Coincidências
Sem dúvida que a comida tem um papel importante ao longo da história da humanidade. Quando comecei com os Pecados Capitais, iniciei pela gula. Ao iniciar os Sentidos, para não ser monótono e falar do paladar, iniciei pelo olfacto e quis manter-me por aí. Não o relacionei com o paladar mas na realidade são dois sentidos completamente interligados. No entanto, não os podemos dissociar do tacto. Quando comemos algo, tendemos a perceber o seu aroma e o seu paladar, mas também a forma como o percebemos na boca, a sua consistência, a sua textura, a sua dureza, a forma como se desfaz ou não, enfim, mais um sentido a juntarmos para completamente apreciarmos o que estamos a comer.

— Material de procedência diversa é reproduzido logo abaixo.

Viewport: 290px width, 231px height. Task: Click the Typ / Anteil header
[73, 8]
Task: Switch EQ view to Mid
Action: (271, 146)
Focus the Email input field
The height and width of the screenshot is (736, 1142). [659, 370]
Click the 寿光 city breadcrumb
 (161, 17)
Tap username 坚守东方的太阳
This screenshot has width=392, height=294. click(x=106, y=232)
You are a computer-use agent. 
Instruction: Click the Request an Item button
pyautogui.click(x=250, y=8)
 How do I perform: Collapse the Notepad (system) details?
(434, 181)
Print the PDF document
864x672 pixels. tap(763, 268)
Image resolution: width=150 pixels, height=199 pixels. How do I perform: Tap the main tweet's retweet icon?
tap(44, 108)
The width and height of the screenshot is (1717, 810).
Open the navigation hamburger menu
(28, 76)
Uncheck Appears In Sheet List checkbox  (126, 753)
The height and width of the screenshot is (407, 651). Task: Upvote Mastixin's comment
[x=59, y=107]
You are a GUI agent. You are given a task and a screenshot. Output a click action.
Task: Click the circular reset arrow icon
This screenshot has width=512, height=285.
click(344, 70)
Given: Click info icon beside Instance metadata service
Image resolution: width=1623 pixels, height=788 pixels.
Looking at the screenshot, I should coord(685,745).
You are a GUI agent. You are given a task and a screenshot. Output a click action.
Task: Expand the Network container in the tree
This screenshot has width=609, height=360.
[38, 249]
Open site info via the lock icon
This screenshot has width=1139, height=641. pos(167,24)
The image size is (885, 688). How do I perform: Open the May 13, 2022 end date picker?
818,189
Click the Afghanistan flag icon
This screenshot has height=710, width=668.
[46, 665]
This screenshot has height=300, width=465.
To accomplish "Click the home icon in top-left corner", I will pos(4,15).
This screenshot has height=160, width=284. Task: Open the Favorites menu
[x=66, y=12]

Coincidência porque quando escrevi os textos não fazia a menor ideia que a Granta iria dedicar este último número ao Comer e beber.
Tudo pode ser feito à volta de uma mesa. Desde amenas cavaqueiras a chorudos negócios, passando simplesmente por comer. Comer é importante para a vida, mas comer é muito mais importante para viver. A socialização que uma refeição permite vai muito para além da absorção dos nutrientes necessários. A propósito destes nutrientes é muito interessante analisarmos as dietas ao longo dos tempos, as suas variações, o evoluir ou involuir dos conceitos e, em muitos casos, esquecermos um conceito fundamental da filogenia humana, o homem é um ser omnívoro. Não é carnívoro, vegetariano, vegan (acho que é assim que se diz agora), ovo-lacto-qualquer coisa, ou muitas outras variantes que são extremamente úteis para se venderem livros de receitas e de bem-estar. O bem estar é também um conceito muito relativo. Dando uns exemplos, um cerveja bem gelada numa tarde muito quente de verão dá-me um bem estar fantástico. Talvez uma boa feijoada à transmontana não o desse nesta circunstância, mas num frio e chuvoso domingo de inverno, sem dúvida que o faria. Ora o que acontece com estas novas modalidades alimentares é que são sempre iguais. Sol ou chuva, calor ou frio, os pratos vão-se repetindo numa completa ausência de sintonia com o meio ambiente. Ultimamente têm-me falado da dieta paleolítica (como não tenho facebook, algumas novidades tardam a chegar-me. Pode ser que a moda já tenha avançado). Pus-me a pensar nos reais benefícios duma dieta que remonta à idade da pedra e em que a sobrevida média das populações era de 25-30 anos. Claro que há aqui a questão estatística, como muitos alegam. A taxa de mortalidade infantil era enorme, o que fazia baixar esta média, mas na realidade, os relatos também não mostram muitos paleolíticos idosos.
Mas estou a fugir do tema a grande velocidade. É como popularmente se diz, a conversa é como as cerejas, encadeiam-se umas nas outras e é difícil parar... e lá metemos a comida ao barulho outra vez. Talvez seja melhor deixar a Granta para amanha e ir agora comer alguma coisinha, que isto de falar de comida vai abrindo o apetite. Só estou indeciso entre uma indecorosa francesinha especial, um polvo à lagareiro ou uma ou duas folhinhas de alface. É que para sobremesa vinha mesmo a calhar um genuíno pudim Abade de Priscos.